Enterprises need to ensure that their business strategy is bound to the data lake and vice versa. Without this, a data lake is bound to be stunted into an IT project that never really lives up to its potential of generating incremental business value.

In addition, enterprises need to ensure that the organization does not use the data lake as a dumping ground. Data that enters the data lake should be of high quality and generated in a form that makes it easier to understand and consume in data driven or analytic applications. Data that gets generated without any thought given to how it would be consumed often ends up being dirty and unusable.

The data in your data lake is abstruse.

If attention is not paid to it, data in a data lake can easily become hard to discover, search or track. Without thinking through what it means to discover and use data, enterprises filling up the data lake will simply end up with data sets that are either unusable or untrustworthy.

Best practices to avoid having data in the data lake be unusable is to focus on capturing, alongside the data, metadata about the data that includes the lineage of the data i.e. how it was created, where it was created, what its acceptable and expected schema is, what are the types, how often the data set is refreshed etc. In addition, each data set should have an owner (application, system or entity), categorization, tags, access controls and if possible the ability to preview a sample. This metadata organization ensures that application developers or data scientists looking to use the data can understand the data source and ensure that they use it correctly in their applications.
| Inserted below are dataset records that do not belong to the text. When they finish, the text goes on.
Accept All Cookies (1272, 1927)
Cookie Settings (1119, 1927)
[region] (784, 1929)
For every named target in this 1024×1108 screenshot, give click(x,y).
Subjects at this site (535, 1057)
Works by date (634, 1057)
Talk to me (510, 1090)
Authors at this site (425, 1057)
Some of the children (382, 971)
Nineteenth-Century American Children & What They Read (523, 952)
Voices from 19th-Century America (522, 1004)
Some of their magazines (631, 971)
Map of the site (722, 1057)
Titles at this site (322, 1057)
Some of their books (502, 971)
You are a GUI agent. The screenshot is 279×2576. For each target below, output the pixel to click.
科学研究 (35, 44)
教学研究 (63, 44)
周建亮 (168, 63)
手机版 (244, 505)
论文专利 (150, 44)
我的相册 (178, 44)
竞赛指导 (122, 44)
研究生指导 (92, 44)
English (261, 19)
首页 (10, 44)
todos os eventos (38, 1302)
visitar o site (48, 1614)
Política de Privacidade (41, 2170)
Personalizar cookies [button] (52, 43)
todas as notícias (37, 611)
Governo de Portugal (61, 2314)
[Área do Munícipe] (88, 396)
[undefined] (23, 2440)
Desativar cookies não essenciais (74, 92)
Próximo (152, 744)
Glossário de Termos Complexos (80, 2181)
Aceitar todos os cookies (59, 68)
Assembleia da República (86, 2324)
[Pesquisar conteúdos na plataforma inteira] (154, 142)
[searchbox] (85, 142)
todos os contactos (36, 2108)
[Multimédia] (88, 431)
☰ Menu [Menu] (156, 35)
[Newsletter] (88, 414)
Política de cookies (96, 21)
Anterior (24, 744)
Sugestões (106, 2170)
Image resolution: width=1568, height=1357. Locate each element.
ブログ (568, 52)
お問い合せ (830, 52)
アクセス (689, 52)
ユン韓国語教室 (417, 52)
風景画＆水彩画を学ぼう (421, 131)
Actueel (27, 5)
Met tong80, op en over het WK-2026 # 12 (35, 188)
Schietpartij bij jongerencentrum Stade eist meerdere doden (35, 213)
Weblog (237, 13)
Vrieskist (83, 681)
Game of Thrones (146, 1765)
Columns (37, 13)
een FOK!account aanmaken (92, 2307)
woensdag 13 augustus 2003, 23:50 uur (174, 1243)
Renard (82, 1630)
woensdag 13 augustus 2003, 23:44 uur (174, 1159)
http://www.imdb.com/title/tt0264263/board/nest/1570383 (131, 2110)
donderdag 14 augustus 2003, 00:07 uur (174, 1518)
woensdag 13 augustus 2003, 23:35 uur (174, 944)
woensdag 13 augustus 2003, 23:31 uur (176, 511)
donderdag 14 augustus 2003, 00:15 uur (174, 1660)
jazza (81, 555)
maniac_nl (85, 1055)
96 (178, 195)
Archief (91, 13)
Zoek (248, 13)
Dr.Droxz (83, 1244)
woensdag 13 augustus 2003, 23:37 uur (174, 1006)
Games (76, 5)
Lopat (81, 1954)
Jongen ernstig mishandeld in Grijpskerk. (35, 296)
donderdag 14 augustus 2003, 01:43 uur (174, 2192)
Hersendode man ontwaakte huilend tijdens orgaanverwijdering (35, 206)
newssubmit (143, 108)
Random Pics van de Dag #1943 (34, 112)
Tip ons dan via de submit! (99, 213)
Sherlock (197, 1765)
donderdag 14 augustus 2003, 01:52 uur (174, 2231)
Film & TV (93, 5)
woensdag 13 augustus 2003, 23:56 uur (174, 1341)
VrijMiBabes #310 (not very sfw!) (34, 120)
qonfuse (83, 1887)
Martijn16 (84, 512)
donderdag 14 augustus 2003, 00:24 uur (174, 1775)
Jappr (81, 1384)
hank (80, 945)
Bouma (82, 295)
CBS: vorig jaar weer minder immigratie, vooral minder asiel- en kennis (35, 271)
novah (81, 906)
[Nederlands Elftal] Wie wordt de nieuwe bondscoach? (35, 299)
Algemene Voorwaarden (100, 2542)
All data sets in your data lake should have an associated “good” definition. For example, every data set should have a definition of an acceptable data record including the data generation frequency, acceptable record breadth, expected volume per record and per time interval, expected and acceptable ranges for specific columnar values, any sampling or obfuscations applied and if possible, the acceptable use of the data.

The data in your data lake is entity-unaware.

Often, attention is not paid when data gets generated to carefully record the entities that were part of an event. For example, the identifiers for user, the service, the partner etc that came together in an event might not be recorded. This can severely restrict the data use cases that can be built on top of this data set. It is much easier to aggregate and obfuscate these identifiers in the data set.

Similarly, data that is not generated and stored at the highest possible granularity level carries the risk of having its applicability and value diminished. This often happens when less data is preferable due to storage or compute concerns. It can also happen when the logging of data is not asynchronous i.e. the logging impacts the transaction processing of the system.

The data in your data lake is not auditable.

Data lakes that do not track how their data is being used and are not able to produce, at any point in time, users that access the data, processes that use or enhance the data, redundant copies of the data and how they came about to be and derivations of data sets can quickly become a nightmare to maintain, upgrade and adapt.
Without such auditability built into the data lake, enterprises end up getting stuck with simply large data sets that consume disk, increase the time it takes to process data records while increasing the probability that data is misused or misinterpreted.

In addition, if the data lake does not offer additional services that make it easier for consumers of the data to decide and actually use the data, the expected value from the data lake can be severely restricted. Enterprises should consider building and maintaining application directories that track contributors and readers (applications) on the data sets in the data lake, an index of data sets organized by categories, tags, sources, applications etc including the ability to quickly surface related data sets, data sets with parent-child relationships.

As the volume of data grows and the number of disparate data sets grows and the number of consumers that interact and impact these data sets increases, enterprises will increasingly be faced with a data lake management nightmare and will be forced to set aside more IT resources to track and maintain their data lakes. Some simple guidelines and best practices on how data (and its use) is generated, stored and cataloged can ensure that the data lake does not get toxic and delivers on its promised value that was the reason for its creation in the first place.